All courses must be approved by the program director or dissertation advisor. Enrollment for dissertation credit is reserved for the third and fourth years of the program after course work has been completed and the qualifying exam has been passed.

Comprehensive Examination

A comprehensive examination will be scheduled for the summer following the end of the first year of the graduate program and will cover material presented in the first five core courses of the program. To qualify, a student must have a "B" or better in all five core courses. Upon successful completion of the examination, the student can begin taking the advanced seminars and electives in the second year of residence.


In the Spring Semester of the second year of residence, students can begin to establish a Dissertation Advisory Committee. Students will also enroll in the final core course (SISS 8040: Research Design). It is during this time that the student should begin to focus on establishing a dissertation topic. A Qualifying Exam will be administered at the end of the Fall Semester of the student's third year. The Qualifying Exam will test each student on the basis of their knowledge and skills in the area(s) of their dissertation topic. As part of the Qualifying exam, students shall also prepare and present a draft dissertation proposal to their Dissertation Advisory Committee. Upon successful completion of the Qualifying Exam, each student will work on their dissertation for the remainder of Year 3 and up to Year 4.

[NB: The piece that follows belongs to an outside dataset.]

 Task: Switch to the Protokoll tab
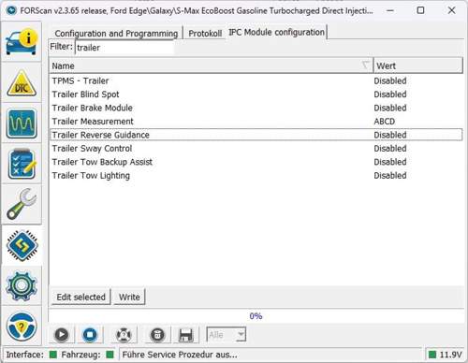point(205,33)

  • PLO 1: Students will be able to identify the major epistemologies across the social sciences, explain the foundations of each epistemology and discuss the application of each in Spatially Integrated Social Sciences.
  • PLO 2: Students will be able to construct arguments highlighting the ability of Spatially Integrated Social Science to contribute to knowledge in the social sciences through its emphasis on space and spatial analysis as an integrating theme in the social sciences.
  • PLO 3: Students will identify leading spatial theorists, discuss key ideas in their work, and evaluate the significance of their contributions to Spatially Integrated Social Science.
  • PLO 4: Students will understand and appropriately apply a broad range of basic spatial statistics to the analysis of discrete and continuous spatial data.
  • PLO 5: Students will understand and manage the special issues posed by spatial data including spatial autocorrelation, the modifiable areal unit problem, and issues posed by spatial aggregation.
  • PLO 6: Students will master the use of advanced multivariate spatial statistics in a GIS environment and apply them to the analysis of spatial data.
  • PLO 7: Students will demonstrate an ability to use GIS software at an advanced level.
  • PLO 8: Students will understand the use of a range of remotely sensed imagery, and how that imagery might be analyzed within a GIS environment.
  • PLO 9: Students will identify a set of fundamental concepts (scale, aggregation, orientation, etc.) of spatial analysis, how each of these concepts can be managed with a GIS, and evaluate the ways that these basic concepts may fundamentally alter outcomes of social science research.
  • PLO 10: Students will be able to evaluate social science theories as they relate to space and spatial behavior, critique the theories, and identify and defend the strongest spatial social science theories.
  • PLO 11: Students will demonstrate an ability to synthesize and evaluate research in a chosen area of study within the social sciences, identify pertinent research questions, develop hypotheses, and apply appropriate GI Science, remote sensing, spatial statistics and/or spatial autoregressive analysis to evaluate those hypotheses.